About

 

 

Slow Parade is the musical messenger of songwriter Matthew Pendrick. Based in the fertile landscape of Atlanta, Georgia, Slow Parade distills a familiar recipe of Roots, Blues and Country into a potent elixir once known as Rock & Roll. Slow Parade's 3rd LP Maybe You'll Come Around Again follows closely on the heels of 2020's psychedelia soaked ‘Hi-Fi LowLife’ but pares it all down to its barest essentials: a band, a room, and a keen eye for the song.  

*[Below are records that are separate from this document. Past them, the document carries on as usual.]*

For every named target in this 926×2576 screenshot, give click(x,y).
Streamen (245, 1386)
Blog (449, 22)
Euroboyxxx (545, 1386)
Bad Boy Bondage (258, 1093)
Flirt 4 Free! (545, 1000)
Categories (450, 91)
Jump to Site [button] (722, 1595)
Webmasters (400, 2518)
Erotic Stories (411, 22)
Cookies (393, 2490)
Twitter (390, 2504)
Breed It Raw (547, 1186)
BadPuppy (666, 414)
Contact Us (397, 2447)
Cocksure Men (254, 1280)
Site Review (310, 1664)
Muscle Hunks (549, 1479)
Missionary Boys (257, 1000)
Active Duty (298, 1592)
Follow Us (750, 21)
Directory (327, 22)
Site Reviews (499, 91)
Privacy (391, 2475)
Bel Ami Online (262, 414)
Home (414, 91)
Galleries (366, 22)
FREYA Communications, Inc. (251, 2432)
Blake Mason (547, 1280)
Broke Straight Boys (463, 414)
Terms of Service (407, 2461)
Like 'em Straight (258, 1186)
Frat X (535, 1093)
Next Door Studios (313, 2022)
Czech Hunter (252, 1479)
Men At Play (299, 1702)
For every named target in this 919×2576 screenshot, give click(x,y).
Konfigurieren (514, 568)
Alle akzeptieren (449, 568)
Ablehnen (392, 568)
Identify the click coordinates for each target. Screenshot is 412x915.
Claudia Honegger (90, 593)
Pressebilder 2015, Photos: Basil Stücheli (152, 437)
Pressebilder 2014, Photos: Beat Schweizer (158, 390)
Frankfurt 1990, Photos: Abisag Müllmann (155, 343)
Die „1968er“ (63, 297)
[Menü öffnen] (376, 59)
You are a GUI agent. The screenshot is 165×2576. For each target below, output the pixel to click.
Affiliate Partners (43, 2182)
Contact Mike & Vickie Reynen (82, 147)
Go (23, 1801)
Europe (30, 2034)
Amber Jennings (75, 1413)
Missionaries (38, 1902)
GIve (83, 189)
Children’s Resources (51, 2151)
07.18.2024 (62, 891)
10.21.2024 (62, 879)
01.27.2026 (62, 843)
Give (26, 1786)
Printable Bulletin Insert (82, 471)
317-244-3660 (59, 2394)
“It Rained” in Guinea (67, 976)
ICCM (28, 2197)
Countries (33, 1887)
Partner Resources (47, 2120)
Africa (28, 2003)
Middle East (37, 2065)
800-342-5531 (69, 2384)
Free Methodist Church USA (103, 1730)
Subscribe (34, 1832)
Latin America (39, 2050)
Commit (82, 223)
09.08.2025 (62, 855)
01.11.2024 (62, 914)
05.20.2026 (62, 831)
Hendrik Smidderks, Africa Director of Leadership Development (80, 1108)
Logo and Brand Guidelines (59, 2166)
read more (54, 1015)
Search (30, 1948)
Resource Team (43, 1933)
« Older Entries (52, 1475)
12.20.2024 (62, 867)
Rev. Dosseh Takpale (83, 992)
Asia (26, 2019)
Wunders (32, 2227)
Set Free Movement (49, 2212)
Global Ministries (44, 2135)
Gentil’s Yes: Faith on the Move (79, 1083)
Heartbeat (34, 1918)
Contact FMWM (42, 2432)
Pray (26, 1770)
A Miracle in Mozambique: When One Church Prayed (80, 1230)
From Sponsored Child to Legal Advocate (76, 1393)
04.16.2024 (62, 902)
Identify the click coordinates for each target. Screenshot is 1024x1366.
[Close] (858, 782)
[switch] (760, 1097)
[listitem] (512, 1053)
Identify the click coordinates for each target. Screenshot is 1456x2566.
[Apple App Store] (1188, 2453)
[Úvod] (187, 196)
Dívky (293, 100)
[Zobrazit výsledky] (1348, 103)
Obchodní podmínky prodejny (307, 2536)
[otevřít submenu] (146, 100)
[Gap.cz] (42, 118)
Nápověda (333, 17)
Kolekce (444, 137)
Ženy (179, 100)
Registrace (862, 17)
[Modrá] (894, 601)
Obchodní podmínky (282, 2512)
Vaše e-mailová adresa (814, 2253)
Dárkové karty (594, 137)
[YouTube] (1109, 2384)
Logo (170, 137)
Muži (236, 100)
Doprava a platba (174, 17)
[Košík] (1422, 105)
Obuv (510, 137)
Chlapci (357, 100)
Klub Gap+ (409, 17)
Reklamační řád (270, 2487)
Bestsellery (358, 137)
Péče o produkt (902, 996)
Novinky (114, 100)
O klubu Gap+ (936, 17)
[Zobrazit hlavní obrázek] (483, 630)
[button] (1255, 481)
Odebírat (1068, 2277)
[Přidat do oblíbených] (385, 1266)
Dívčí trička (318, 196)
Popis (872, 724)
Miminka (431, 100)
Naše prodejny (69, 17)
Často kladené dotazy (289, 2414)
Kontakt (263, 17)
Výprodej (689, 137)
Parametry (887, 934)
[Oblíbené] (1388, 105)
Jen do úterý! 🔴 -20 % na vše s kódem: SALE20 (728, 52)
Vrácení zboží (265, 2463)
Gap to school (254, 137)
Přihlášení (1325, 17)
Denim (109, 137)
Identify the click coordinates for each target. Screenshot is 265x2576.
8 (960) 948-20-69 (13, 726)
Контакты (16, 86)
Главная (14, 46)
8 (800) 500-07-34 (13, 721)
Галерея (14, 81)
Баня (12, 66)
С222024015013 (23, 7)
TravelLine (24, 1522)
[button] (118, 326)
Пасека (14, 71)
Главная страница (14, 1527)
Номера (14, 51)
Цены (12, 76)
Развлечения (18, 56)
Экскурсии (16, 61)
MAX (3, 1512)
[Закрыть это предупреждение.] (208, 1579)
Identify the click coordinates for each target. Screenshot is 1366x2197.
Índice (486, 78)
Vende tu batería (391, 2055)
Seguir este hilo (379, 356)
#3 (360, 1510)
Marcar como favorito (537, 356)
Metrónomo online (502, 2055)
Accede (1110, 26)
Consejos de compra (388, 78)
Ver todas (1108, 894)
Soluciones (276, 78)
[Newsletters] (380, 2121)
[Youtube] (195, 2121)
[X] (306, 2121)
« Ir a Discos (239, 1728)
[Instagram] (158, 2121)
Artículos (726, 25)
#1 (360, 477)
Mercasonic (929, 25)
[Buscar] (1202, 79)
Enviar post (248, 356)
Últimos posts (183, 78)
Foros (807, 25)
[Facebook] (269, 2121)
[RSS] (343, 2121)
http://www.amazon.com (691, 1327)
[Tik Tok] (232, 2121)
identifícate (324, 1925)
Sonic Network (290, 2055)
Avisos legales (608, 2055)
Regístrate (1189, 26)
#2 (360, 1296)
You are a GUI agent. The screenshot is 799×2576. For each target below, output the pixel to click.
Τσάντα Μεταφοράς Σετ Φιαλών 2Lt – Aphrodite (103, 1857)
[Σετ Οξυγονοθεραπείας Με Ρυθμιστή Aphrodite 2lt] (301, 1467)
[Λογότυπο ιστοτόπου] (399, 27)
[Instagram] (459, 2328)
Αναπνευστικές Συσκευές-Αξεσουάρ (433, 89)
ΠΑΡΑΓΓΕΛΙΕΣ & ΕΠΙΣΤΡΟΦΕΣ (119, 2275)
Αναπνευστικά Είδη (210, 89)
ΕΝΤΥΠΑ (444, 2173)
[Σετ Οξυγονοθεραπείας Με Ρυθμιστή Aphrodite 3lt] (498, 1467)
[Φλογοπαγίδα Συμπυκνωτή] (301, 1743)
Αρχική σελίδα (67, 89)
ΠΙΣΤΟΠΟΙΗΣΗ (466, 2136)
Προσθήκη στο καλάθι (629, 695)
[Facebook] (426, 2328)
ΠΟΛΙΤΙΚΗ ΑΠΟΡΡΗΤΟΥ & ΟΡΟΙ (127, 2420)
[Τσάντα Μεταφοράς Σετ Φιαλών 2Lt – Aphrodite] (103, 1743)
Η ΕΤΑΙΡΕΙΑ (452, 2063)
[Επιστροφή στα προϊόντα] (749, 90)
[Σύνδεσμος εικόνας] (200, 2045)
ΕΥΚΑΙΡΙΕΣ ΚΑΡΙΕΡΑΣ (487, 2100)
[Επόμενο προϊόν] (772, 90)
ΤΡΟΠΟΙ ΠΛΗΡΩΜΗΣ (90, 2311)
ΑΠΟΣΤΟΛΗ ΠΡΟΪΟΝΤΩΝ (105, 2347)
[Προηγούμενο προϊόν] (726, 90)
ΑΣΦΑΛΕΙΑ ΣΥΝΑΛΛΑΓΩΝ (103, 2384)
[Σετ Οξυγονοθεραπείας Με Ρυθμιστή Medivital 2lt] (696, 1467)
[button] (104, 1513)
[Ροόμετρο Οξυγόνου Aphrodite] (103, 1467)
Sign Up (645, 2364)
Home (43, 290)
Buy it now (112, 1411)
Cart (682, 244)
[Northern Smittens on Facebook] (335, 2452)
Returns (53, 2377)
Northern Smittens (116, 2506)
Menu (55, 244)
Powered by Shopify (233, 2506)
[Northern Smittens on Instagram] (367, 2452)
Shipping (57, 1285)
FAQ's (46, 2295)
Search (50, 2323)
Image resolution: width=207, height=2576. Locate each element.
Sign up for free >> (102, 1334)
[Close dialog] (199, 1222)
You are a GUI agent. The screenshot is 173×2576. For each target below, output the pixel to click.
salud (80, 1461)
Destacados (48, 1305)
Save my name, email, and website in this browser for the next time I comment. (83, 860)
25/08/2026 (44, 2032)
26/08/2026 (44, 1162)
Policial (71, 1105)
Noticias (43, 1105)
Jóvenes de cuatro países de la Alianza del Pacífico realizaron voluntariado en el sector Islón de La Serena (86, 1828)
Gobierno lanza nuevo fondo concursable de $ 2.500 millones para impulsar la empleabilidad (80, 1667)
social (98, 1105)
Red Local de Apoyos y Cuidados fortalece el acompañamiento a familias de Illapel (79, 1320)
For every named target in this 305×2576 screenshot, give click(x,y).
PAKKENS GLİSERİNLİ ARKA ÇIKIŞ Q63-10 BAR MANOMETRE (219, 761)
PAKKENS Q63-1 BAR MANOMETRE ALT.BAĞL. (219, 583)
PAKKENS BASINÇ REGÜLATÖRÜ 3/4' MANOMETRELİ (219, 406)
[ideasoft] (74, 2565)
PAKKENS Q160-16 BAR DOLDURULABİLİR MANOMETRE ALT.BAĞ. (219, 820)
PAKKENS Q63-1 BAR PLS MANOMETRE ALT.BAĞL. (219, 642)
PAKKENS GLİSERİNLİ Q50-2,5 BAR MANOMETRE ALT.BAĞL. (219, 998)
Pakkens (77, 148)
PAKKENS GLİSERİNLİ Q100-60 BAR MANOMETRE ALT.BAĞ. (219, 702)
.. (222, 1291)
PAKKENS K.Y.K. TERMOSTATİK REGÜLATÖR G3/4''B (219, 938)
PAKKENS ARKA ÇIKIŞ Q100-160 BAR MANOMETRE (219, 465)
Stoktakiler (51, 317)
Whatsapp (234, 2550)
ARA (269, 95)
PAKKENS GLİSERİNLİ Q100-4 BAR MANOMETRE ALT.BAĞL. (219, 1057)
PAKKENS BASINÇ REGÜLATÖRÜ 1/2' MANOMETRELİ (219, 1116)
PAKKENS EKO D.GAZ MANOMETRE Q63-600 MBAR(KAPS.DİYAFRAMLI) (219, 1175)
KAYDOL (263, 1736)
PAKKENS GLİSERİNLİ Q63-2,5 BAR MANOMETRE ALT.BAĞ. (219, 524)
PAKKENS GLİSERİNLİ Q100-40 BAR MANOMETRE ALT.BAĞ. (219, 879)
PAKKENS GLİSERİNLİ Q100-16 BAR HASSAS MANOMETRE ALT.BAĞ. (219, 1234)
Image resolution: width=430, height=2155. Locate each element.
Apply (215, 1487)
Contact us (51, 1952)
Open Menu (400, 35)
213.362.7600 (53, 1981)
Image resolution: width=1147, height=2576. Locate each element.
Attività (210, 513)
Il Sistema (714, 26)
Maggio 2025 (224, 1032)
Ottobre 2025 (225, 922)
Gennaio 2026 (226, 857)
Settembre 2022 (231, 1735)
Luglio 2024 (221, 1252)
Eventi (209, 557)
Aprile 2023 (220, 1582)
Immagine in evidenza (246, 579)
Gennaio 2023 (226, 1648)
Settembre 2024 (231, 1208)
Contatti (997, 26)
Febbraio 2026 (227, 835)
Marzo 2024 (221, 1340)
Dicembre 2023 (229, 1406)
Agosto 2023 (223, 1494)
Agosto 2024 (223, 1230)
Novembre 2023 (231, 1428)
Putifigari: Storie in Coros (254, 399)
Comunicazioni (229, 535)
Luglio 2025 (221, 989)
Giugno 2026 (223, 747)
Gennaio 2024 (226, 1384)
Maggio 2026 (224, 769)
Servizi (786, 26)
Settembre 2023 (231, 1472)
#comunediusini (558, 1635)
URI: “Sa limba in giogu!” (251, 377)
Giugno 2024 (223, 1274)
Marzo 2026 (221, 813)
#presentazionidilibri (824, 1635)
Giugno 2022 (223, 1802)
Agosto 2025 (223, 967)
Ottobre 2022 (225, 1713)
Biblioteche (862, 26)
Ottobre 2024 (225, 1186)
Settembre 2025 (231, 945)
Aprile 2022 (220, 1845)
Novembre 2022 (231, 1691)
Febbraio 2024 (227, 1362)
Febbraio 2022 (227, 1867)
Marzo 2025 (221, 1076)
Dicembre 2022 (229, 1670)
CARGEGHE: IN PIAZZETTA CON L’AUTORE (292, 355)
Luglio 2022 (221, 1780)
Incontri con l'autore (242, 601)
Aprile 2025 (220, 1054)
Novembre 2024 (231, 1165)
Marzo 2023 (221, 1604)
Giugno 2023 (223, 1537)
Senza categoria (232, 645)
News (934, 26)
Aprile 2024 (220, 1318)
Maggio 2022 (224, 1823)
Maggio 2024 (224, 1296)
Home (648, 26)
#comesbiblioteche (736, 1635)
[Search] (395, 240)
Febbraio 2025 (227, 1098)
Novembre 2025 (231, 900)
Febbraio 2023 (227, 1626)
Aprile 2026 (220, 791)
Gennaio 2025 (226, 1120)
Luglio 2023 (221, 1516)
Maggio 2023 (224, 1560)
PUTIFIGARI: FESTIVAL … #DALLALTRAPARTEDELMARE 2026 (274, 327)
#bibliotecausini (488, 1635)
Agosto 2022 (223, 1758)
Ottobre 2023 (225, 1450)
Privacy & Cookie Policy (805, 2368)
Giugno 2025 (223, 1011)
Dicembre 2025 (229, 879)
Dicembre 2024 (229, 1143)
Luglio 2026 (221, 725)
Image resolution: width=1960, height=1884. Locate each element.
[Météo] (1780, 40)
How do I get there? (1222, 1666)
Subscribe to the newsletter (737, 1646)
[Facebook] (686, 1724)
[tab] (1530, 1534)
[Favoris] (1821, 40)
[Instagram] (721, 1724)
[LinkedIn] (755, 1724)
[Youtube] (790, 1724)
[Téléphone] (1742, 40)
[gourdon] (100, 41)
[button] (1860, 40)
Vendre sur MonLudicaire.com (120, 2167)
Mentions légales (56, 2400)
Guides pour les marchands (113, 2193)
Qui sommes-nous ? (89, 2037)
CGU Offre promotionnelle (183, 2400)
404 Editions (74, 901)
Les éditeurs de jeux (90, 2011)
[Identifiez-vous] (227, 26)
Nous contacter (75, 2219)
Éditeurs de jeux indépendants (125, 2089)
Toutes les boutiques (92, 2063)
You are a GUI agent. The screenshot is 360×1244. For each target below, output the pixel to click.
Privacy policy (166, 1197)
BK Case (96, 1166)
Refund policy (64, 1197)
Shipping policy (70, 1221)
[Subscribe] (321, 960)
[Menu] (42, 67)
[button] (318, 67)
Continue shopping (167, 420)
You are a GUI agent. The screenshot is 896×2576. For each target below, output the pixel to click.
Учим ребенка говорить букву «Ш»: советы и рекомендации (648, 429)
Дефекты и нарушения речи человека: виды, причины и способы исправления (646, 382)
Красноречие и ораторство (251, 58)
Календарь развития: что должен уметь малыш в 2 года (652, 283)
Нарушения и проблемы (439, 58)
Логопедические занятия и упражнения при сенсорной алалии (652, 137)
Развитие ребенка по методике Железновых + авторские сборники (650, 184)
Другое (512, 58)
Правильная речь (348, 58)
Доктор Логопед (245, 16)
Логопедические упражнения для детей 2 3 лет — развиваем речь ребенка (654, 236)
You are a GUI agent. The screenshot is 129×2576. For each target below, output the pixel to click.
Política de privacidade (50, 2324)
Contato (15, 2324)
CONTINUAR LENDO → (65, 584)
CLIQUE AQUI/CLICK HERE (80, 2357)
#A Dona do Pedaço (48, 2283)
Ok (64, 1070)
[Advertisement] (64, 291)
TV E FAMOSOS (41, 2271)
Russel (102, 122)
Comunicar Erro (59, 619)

Born and raised in Decatur, Georgia, Slow Parade leader Matthew Pendrick came up during a creative heyday in one of the South’s small town artistic meccas. As a kid, Pendrick honed his musical chops while busking under the tutelage of notorious street musician ‘Guitar Red’. Soaking up the city’s deep musical history while digging down through the roots, Pendrick has shared the stage with  many of the South’s musical torch bearers as well as contemporaries as diverse as Daniel Romano, CW Stoneking , Anderson East, and Israel Nash . After a decade and half spent touring, writing, and recording , often as a sideman for some of the souths most promising talent , Slow Parade is eager to step out on his own and kick transmission in high gear.

It’s latest LP, 'Maybe You'll Come Around Again' finds Slow Parade digging new holes in old dirt, following in the footsteps of their folksy forefathers down the path that lies in service of the song. With echoes of Harvest-era Neil Young or the Band's more clear eyed moments at Big Pink, the album strips back the shiny veneer of digital technology in search of something less. These songs exist in the here and the now: a reality as hazy as a Sunday morning hangover. Pendrick’s characters are low on gas, incurious of redemption, and probably high on something. They slouch towards the lucidity lurking under every pounding headache from a good time Saturday night. "Not much left sacred nor profane," Pendrick yawps out in the frenzied final stanza of “Junker In the Fast Lane” a rowdy anthem to a headstrong jalopy. The song's swampy New Orleans groove lurches like a raucous junkyard jam between Allen Toussaint and ZZ Top.


The bulk of the Maybe You'll Come Around Again was recorded over the course of 3 days at Standard Electric Recording Co. in Scottdale, GA,the former home of the Greater Zion Full Baptist Church.  The goal was simple: to capture the songs as naturally as possible, with everyone playing together in one room. “Quick Buck” unfurls at a lazier pace on par with the ambitions of its scrappy narrator. Chiming flange soaked guitars punctuate a relaxed groove chill enough to cool JJ Cale's Lone Star. The tune was written with Pendrick's oldest musical partner in crime, David Kirslis (Cicada Rhythm), after a trip down the road to a scrapyard to do some recycling. "It takes me back some pretty good times we had in our young life, bumming around, catching trains to who knows where, and not having much to worry about other than eventually finding a way home or scrounging some beer money."

Elsewhere on “Maybe You'll Come Around,” Slow Parade strikes a defiant chord in the face of steep odds and a half empty tank. On “Last Call For the Band,” a gut punching  power ballad of the hardscrabble touring musician that echoes the rowdier moments of Jason Isbell, harmonized guitars weave across a beer soaked dance floor and erupt into flames under the harsh fluorescent light of closing time.  “This Old Van” is a heartfelt ode to the horse the band rode in on.  As the song  builds from a somber breakdown, steel guitars ring out like the long drip of Jesus' happy tears while a honky tonk piano saunters along in a locked two step dance. Their wheels may be feeble, the miles may be long, but they're bound for somewhere, "not in style, but with ragged grace."

“Napping on the Job” and the lush album closer “Lovely Moon” smooth out the rougher edges of the new LP, trading twang for a touch of blissful atmospherics. "I've been taking my time with a dream I can't mend," Pendrick muses wistfully as the specters of waking life hover above like rain-soaked clouds. As the melody swirls and shimmers around the ears in a hallucinatory trance of lush pedal steel and electric piano, Slow Parade beckons us to surrender to the dream. If only for a few stolen winks, if only for one last drink, if only for a few more miles. Maybe it doesn't have to be so complicated.  Maybe You'll Come Around Again.